▸ **Your task**:
This task calls for every entry below to be repeated exactly, without the pictures.

▸ **Data to process**:
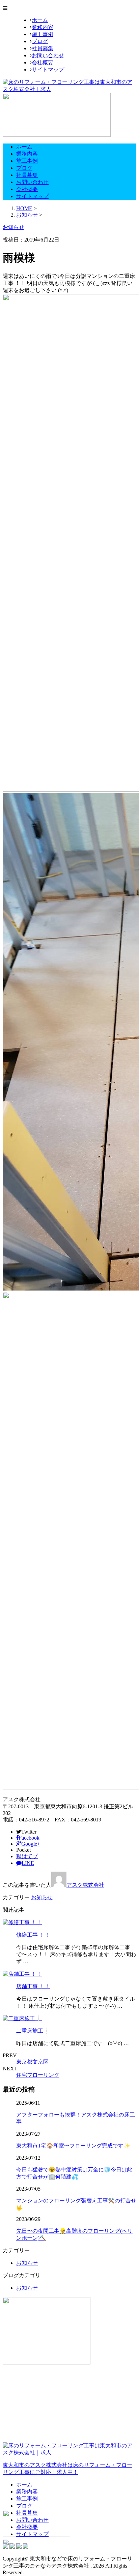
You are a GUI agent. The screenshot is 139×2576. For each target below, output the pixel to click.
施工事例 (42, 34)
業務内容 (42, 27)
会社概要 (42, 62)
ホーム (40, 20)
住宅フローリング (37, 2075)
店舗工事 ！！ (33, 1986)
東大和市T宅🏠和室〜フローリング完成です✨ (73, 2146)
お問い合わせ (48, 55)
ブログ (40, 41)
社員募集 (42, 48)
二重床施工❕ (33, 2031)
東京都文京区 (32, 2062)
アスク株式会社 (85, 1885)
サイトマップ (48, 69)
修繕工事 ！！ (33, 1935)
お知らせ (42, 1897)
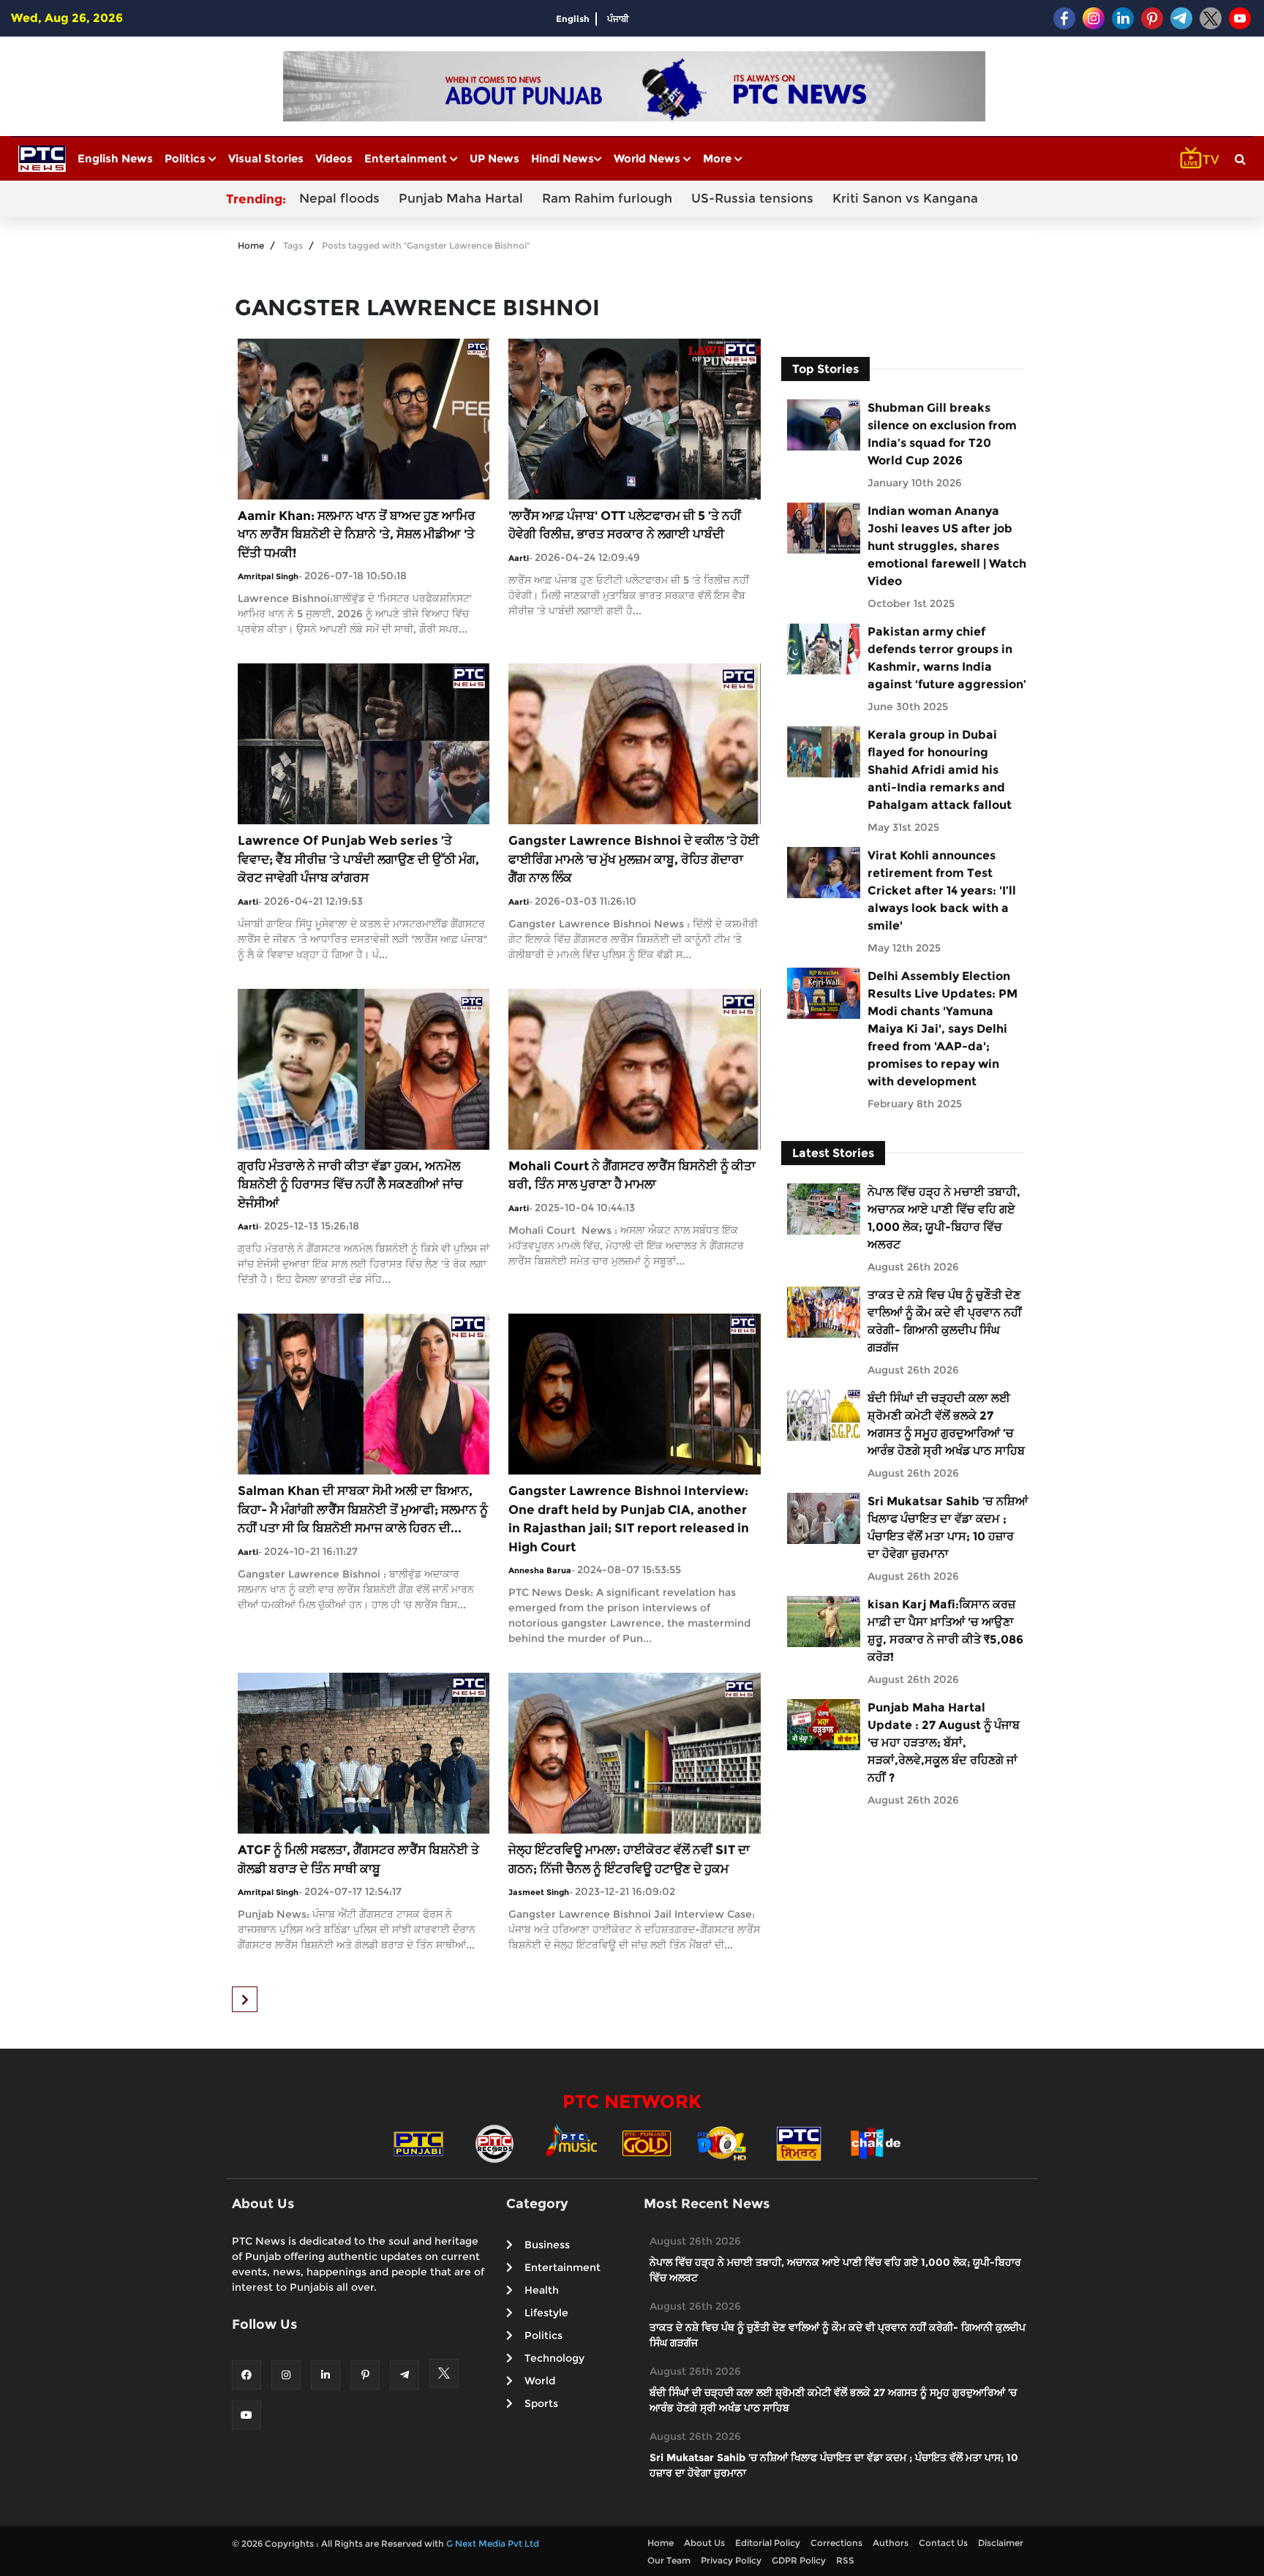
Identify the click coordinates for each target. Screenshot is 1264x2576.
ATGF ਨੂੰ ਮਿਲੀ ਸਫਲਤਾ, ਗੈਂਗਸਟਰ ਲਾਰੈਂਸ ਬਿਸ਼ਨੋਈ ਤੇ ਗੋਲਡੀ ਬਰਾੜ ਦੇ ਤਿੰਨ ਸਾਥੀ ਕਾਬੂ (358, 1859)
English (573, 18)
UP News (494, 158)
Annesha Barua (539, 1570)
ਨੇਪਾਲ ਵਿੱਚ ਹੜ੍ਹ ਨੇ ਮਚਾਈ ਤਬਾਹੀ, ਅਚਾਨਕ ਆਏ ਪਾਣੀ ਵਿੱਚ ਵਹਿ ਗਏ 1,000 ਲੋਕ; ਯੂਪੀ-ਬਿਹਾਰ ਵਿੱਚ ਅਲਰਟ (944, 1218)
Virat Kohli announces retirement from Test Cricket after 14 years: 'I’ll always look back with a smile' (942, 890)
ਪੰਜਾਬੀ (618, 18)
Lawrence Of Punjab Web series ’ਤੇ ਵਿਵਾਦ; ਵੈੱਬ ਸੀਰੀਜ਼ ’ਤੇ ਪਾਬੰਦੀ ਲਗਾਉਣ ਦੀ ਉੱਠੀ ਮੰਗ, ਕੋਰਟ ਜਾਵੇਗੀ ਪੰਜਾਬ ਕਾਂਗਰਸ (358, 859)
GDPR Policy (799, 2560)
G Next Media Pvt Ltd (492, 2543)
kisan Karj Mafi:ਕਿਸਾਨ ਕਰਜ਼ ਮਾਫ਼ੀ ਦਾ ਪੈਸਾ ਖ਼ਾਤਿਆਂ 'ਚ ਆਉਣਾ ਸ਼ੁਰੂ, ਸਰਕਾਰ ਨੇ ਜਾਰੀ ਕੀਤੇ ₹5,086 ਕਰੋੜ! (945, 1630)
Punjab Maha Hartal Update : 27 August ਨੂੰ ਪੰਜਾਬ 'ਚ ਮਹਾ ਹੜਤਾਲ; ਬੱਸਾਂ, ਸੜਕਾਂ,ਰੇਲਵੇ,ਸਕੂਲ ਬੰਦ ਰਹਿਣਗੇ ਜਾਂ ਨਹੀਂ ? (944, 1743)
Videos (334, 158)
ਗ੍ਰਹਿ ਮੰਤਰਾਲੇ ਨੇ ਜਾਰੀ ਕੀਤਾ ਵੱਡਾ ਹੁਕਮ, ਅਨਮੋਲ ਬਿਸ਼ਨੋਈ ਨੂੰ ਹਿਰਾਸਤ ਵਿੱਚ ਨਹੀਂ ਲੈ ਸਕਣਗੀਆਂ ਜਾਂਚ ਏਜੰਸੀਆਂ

▸ **Reply to the task**:
You are a GUI agent. The screenshot is 139×2576. For each target below, output the pixel to click.
施工事例 (42, 34)
業務内容 (42, 27)
会社概要 (42, 62)
ホーム (40, 20)
住宅フローリング (37, 2075)
店舗工事 ！！ (33, 1986)
東大和市T宅🏠和室〜フローリング完成です✨ (73, 2146)
お問い合わせ (48, 55)
ブログ (40, 41)
社員募集 (42, 48)
二重床施工❕ (33, 2031)
東京都文京区 (32, 2062)
アスク株式会社 (85, 1885)
サイトマップ (48, 69)
修繕工事 ！！ (33, 1935)
お知らせ (42, 1897)
Identify the click coordinates for each target. Screenshot is 1264x2576.
ATGF ਨੂੰ ਮਿਲੀ ਸਫਲਤਾ, ਗੈਂਗਸਟਰ ਲਾਰੈਂਸ ਬਿਸ਼ਨੋਈ ਤੇ ਗੋਲਡੀ ਬਰਾੜ ਦੇ ਤਿੰਨ ਸਾਥੀ ਕਾਬੂ (358, 1859)
English (573, 18)
UP News (494, 158)
Annesha Barua (539, 1570)
ਨੇਪਾਲ ਵਿੱਚ ਹੜ੍ਹ ਨੇ ਮਚਾਈ ਤਬਾਹੀ, ਅਚਾਨਕ ਆਏ ਪਾਣੀ ਵਿੱਚ ਵਹਿ ਗਏ 1,000 ਲੋਕ; ਯੂਪੀ-ਬਿਹਾਰ ਵਿੱਚ ਅਲਰਟ (944, 1218)
Virat Kohli announces retirement from Test Cricket after 14 years: 'I’ll always look back with a smile' (942, 890)
ਪੰਜਾਬੀ (618, 18)
Lawrence Of Punjab Web series ’ਤੇ ਵਿਵਾਦ; ਵੈੱਬ ਸੀਰੀਜ਼ ’ਤੇ ਪਾਬੰਦੀ ਲਗਾਉਣ ਦੀ ਉੱਠੀ ਮੰਗ, ਕੋਰਟ ਜਾਵੇਗੀ ਪੰਜਾਬ ਕਾਂਗਰਸ (358, 859)
GDPR Policy (799, 2560)
G Next Media Pvt Ltd (492, 2543)
kisan Karj Mafi:ਕਿਸਾਨ ਕਰਜ਼ ਮਾਫ਼ੀ ਦਾ ਪੈਸਾ ਖ਼ਾਤਿਆਂ 'ਚ ਆਉਣਾ ਸ਼ੁਰੂ, ਸਰਕਾਰ ਨੇ ਜਾਰੀ ਕੀਤੇ ₹5,086 ਕਰੋੜ! (945, 1630)
Punjab Maha Hartal Update : 27 August ਨੂੰ ਪੰਜਾਬ 'ਚ ਮਹਾ ਹੜਤਾਲ; ਬੱਸਾਂ, ਸੜਕਾਂ,ਰੇਲਵੇ,ਸਕੂਲ ਬੰਦ ਰਹਿਣਗੇ ਜਾਂ ਨਹੀਂ ? (944, 1743)
Videos (334, 158)
ਗ੍ਰਹਿ ਮੰਤਰਾਲੇ ਨੇ ਜਾਰੀ ਕੀਤਾ ਵੱਡਾ ਹੁਕਮ, ਅਨਮੋਲ ਬਿਸ਼ਨੋਈ ਨੂੰ ਹਿਰਾਸਤ ਵਿੱਚ ਨਹੀਂ ਲੈ ਸਕਣਗੀਆਂ ਜਾਂਚ ਏਜੰਸੀਆਂ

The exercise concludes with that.